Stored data
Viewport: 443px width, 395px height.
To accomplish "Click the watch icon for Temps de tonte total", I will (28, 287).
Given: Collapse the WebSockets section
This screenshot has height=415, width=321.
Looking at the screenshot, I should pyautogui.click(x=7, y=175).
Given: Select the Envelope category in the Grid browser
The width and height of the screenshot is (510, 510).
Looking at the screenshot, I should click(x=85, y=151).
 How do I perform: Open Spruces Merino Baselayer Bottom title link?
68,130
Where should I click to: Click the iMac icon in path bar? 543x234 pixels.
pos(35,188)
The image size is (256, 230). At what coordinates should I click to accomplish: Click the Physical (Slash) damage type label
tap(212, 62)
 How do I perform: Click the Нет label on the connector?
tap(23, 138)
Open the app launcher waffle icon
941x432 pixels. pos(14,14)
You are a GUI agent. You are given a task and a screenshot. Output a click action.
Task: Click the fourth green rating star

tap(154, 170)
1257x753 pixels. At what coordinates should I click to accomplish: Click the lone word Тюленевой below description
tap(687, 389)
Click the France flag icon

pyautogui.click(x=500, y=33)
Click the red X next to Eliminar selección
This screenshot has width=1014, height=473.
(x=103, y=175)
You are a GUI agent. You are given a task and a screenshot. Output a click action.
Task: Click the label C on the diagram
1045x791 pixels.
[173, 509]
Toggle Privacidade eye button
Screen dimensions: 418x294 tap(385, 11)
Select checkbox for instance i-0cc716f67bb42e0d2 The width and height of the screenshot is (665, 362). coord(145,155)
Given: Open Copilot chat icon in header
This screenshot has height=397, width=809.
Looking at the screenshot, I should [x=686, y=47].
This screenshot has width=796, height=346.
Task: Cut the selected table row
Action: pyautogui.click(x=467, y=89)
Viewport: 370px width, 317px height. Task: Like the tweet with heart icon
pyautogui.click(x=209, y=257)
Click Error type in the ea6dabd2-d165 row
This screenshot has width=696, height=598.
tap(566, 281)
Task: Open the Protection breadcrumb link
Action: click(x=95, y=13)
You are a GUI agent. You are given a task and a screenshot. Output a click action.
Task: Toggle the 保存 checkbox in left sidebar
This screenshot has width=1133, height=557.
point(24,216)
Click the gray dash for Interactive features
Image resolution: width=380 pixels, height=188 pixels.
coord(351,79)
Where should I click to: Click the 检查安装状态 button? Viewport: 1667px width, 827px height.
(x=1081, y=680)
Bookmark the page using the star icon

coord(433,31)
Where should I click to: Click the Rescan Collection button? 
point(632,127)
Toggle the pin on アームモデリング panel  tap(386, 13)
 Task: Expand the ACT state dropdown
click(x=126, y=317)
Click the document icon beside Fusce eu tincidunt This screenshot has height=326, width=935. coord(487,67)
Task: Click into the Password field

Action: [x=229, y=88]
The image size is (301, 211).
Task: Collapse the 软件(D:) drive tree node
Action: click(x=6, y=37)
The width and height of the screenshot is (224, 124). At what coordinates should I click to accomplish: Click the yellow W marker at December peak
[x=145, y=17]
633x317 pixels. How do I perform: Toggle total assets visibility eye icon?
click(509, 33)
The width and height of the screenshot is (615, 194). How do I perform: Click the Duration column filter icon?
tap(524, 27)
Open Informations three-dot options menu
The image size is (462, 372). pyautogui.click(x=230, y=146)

### [Work item]
From top to bottom, repeat the data above without alteration.

### [Answer below]
Viewport: 443px width, 395px height.
To accomplish "Click the watch icon for Temps de tonte total", I will (28, 287).
Given: Collapse the WebSockets section
This screenshot has height=415, width=321.
Looking at the screenshot, I should pyautogui.click(x=7, y=175).
Given: Select the Envelope category in the Grid browser
The width and height of the screenshot is (510, 510).
Looking at the screenshot, I should click(x=85, y=151).
 How do I perform: Open Spruces Merino Baselayer Bottom title link?
68,130
Where should I click to: Click the iMac icon in path bar? 543x234 pixels.
pos(35,188)
The image size is (256, 230). At what coordinates should I click to accomplish: Click the Physical (Slash) damage type label
tap(212, 62)
 How do I perform: Click the Нет label on the connector?
tap(23, 138)
Open the app launcher waffle icon
941x432 pixels. pos(14,14)
You are a GUI agent. You are given a task and a screenshot. Output a click action.
Task: Click the fourth green rating star

tap(154, 170)
1257x753 pixels. At what coordinates should I click to accomplish: Click the lone word Тюленевой below description
tap(687, 389)
Click the France flag icon

pyautogui.click(x=500, y=33)
Click the red X next to Eliminar selección
This screenshot has width=1014, height=473.
(x=103, y=175)
You are a GUI agent. You are given a task and a screenshot. Output a click action.
Task: Click the label C on the diagram
1045x791 pixels.
[173, 509]
Toggle Privacidade eye button
Screen dimensions: 418x294 tap(385, 11)
Select checkbox for instance i-0cc716f67bb42e0d2 The width and height of the screenshot is (665, 362). coord(145,155)
Given: Open Copilot chat icon in header
This screenshot has height=397, width=809.
Looking at the screenshot, I should [x=686, y=47].
This screenshot has width=796, height=346.
Task: Cut the selected table row
Action: pyautogui.click(x=467, y=89)
Viewport: 370px width, 317px height. Task: Like the tweet with heart icon
pyautogui.click(x=209, y=257)
Click Error type in the ea6dabd2-d165 row
This screenshot has width=696, height=598.
tap(566, 281)
Task: Open the Protection breadcrumb link
Action: click(x=95, y=13)
You are a GUI agent. You are given a task and a screenshot. Output a click action.
Task: Toggle the 保存 checkbox in left sidebar
This screenshot has width=1133, height=557.
point(24,216)
Click the gray dash for Interactive features
Image resolution: width=380 pixels, height=188 pixels.
coord(351,79)
Where should I click to: Click the 检查安装状态 button? Viewport: 1667px width, 827px height.
(x=1081, y=680)
Bookmark the page using the star icon

coord(433,31)
Where should I click to: Click the Rescan Collection button? 
point(632,127)
Toggle the pin on アームモデリング panel  tap(386, 13)
 Task: Expand the ACT state dropdown
click(x=126, y=317)
Click the document icon beside Fusce eu tincidunt This screenshot has height=326, width=935. coord(487,67)
Task: Click into the Password field

Action: [x=229, y=88]
The image size is (301, 211).
Task: Collapse the 软件(D:) drive tree node
Action: click(x=6, y=37)
The width and height of the screenshot is (224, 124). At what coordinates should I click to accomplish: Click the yellow W marker at December peak
[x=145, y=17]
633x317 pixels. How do I perform: Toggle total assets visibility eye icon?
click(509, 33)
The width and height of the screenshot is (615, 194). How do I perform: Click the Duration column filter icon?
tap(524, 27)
Open Informations three-dot options menu
The image size is (462, 372). pyautogui.click(x=230, y=146)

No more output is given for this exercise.